Worst Bring Your Dad To School Day EVER
[God making raccoons]
GOD: I want a goth red panda
ANGEL: so like… a regular panda
GOD: no, make it small
ANGEL: okay
GOD: [taking bong rip] … and good at shoplifting
Obvious red flags:
*he’s jealous of any and all carbs you eat, especially the breakfast kind
*he keeps pictures of celebrities in his wallet so he can mock their eyebrows
*he tries to control how you play with his dog, insisting she’s a level 10 necromancer
The worst part of getting a chain wallet for your birthday is that now you have 3 days to send 10 chain wallets to your friends.
The Santa Clause (1994) A man gains a ton of weight after murdering a stranger on his roof
I don’t have a summer home, but I do have several different email addresses.
My Aunt Mabel was fond of saying that something was “uglier than homemade sin” but when asked what store bought sin might have looked like, she’d just get pissed.
Me: I’d like to have this deer mounted.
Taxidermist: But it’s still alive.
Me: I’ll give you two some privacy.
I hope in my next life I come back as a dog so my pills will be wrapped in cheese
I only had a few friends before I got on Twitter.
Now I don’t have any.
11yo said he can’t wait to grow up so he won’t have to do chores anymore. I had forgotten how cathartic it is to laugh until you cry.
Excuse me sir, your feet look very much like mice and I would like to murder them please.
~ my cats
I mean yeah I’m middle class but not “stop stealing ketchup packets” middle class
hi, how are you?
–yoda asking how high you are
CDC: we need 2 million ventilators
STARBUCKS BARISTA: what’s a lator
“IT’S 3AM! TIME FOR SPRINTS!” – Cats
Watch closely as the husband quietly approaches the calm children, riles them up into a frenzy, then slyly escapes to watch football.
I use my teethbrush then go play feetball and commit arms robbery. Just giving you a head up.
– people with the right amount of body parts
The pen is writier than the sword.
“Haha! That’s ridic-” Bill started to say, but his words trailed off as an heirloom sprang from behind a tree, sinking its fangs deep into his neck.
A wet beach towel will dry in about 30 minutes in the sun or 36 weeks in a hotel room.
7yo niece, pointing at my belly: that’s your proof of baby.

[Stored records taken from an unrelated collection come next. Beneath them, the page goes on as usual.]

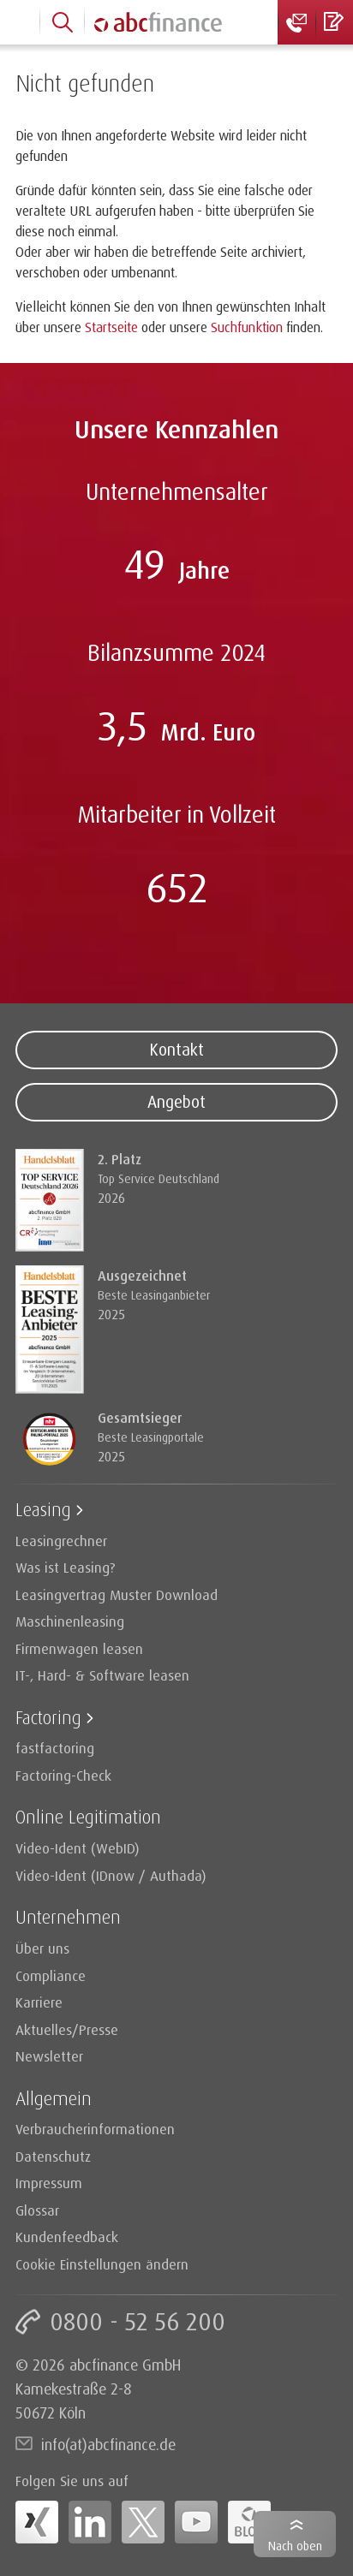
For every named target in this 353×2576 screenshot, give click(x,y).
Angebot (176, 1102)
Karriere (39, 2002)
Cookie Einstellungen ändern (101, 2264)
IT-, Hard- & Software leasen (102, 1675)
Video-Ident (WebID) (77, 1848)
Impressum (48, 2183)
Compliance (50, 1975)
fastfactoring (54, 1748)
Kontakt (176, 1049)
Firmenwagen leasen (79, 1648)
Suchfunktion (247, 327)
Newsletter (49, 2056)
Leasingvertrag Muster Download (116, 1594)
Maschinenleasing (69, 1621)
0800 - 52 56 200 (137, 2321)
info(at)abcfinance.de (108, 2444)
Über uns (42, 1948)
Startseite (111, 327)
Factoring (48, 1716)
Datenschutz (53, 2156)
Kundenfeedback (66, 2237)
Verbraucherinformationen (95, 2129)
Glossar (37, 2210)
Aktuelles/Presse (66, 2029)
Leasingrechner (61, 1541)
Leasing (43, 1508)
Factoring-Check (63, 1775)
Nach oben (295, 2545)
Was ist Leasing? (65, 1567)
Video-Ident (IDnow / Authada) (110, 1875)
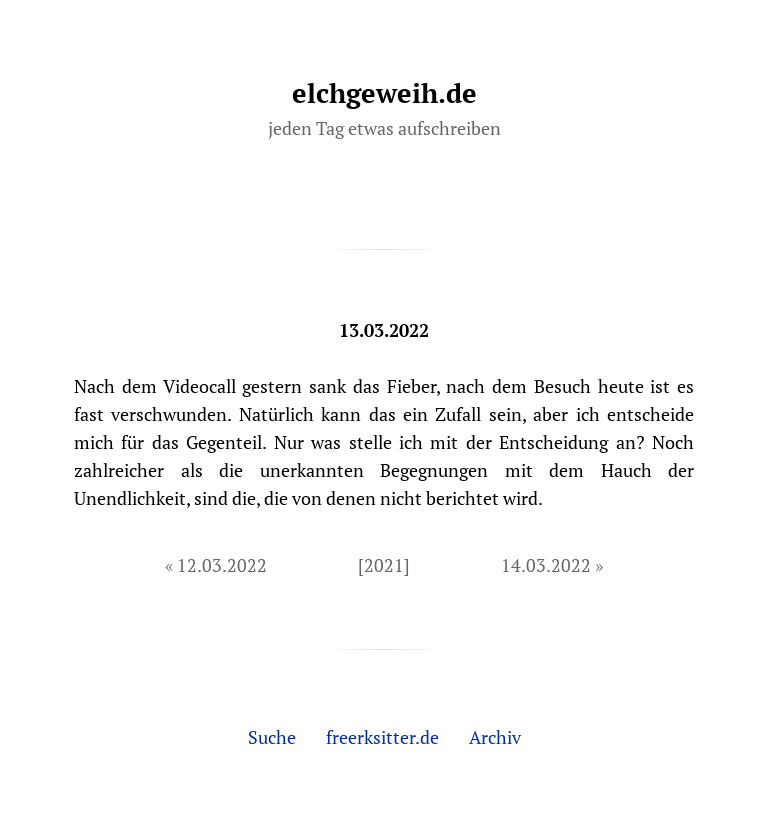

Well, I WAS having a nice day.
why are we always standing after being corrected? imma have a seat after this devastating defeat thanks
I feel for my kids because for the rest of their lives, when they complain about anything, I’m gonna respond with: you think that’s bad, you should try raising children during a pandemic
It helps to think of every business meeting as a game, where the object is to leave the room with fewer action items than anybody else.
I accidentally said HAIL SANTA instead of HAIL SATAN at satanic church today and now everyone is laughing at me and they took away my robes.
In the 70s they recommended drinking one full size waterbed a day.
[2 monkeys in a bath]
Monkey 1: OOOHH OOHH AHH AHHH AHAH!!
Monkey 2: If it’s too hot Colin, put some cold water in
[Interviewing to be a mortician]
Do you have any experience handling dead bodies?-Well I get my sleepy kids ready for school every day.
If by “crunches” you mean the sound potato chips make when you chew them, then yes, I do crunches.